There’s obvious common ground between your work and Moncler, but could you tell us how you brought your unique signature to the collaboration?
In keeping with the idea that “there is no present or future without past”, my joint effort with Moncler was an opportunity to express my connection with their customs and legacy, and using my own vision to abstract it for now and the future. I utilised their craftsmanship and imprinted that language with my own. For instance, utilising my bonding techniques to make a drainage structure on the coat, helping the downward flow of water off of the wearer’s body. Throughout the process I explored the clashing of our two worlds, in the end, creating a simultaneous harmony between us.
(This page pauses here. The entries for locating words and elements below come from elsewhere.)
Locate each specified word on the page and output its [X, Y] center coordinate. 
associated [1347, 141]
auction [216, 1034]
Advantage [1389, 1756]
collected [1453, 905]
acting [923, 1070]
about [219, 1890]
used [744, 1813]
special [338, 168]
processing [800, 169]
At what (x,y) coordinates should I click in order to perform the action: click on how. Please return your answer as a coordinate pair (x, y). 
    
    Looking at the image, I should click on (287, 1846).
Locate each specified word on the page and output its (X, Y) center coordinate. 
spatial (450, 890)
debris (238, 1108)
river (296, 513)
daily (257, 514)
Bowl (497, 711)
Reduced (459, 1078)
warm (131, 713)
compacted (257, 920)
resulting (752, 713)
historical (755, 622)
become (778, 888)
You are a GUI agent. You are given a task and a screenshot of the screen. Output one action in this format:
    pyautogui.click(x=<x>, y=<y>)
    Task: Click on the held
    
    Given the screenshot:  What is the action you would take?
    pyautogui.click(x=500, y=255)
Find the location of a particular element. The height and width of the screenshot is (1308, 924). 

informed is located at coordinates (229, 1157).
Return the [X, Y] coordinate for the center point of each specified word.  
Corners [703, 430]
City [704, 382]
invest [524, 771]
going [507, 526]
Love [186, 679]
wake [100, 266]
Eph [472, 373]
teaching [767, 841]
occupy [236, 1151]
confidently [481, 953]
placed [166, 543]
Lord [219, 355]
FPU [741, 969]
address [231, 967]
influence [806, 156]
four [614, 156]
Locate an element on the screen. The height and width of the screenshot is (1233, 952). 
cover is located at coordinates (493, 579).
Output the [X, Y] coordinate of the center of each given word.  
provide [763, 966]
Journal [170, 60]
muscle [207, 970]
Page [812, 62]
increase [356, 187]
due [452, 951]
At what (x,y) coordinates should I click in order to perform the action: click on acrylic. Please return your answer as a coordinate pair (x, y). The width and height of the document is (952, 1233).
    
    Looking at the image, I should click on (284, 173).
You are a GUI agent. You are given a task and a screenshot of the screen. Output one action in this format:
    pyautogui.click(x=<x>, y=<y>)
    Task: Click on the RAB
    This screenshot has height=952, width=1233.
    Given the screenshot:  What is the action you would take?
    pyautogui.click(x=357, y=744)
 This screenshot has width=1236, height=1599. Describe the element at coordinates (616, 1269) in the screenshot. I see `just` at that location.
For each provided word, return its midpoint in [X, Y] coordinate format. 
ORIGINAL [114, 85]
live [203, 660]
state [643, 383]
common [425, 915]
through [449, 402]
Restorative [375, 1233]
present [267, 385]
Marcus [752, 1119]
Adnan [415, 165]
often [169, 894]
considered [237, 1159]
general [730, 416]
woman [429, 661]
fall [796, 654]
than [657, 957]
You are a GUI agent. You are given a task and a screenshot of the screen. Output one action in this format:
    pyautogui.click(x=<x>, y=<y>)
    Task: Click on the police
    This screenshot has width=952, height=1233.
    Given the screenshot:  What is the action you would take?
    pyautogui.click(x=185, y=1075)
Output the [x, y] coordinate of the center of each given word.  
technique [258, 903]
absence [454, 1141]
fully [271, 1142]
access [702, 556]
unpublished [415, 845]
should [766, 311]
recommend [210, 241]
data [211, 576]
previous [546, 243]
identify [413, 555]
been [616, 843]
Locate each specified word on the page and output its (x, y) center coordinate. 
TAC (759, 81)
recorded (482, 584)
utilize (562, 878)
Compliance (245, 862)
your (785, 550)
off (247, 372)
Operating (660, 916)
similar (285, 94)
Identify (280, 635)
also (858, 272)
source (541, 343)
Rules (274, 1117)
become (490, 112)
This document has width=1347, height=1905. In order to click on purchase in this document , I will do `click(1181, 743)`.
How would you describe the collaboration capsule in five words?
Heritage. Environment. Metamorphosis. Illusion. Timeless

What do you think are the biggest misconceptions around puffer garments?
To really push the conversation forward with puffers, and challenge what they could be as garments is a lot more difficult than many people think. Following a trend or satisfying a category is one task, and attempting to innovate puffer design is another — brands like Moncler that have developed their infrastructure and resources are great to work with because of this. There’s a lot to be considered when it comes to producing anything outside of common puffer silhouettes — it requires a lot of planning and prototyping to bring an ideal to reality.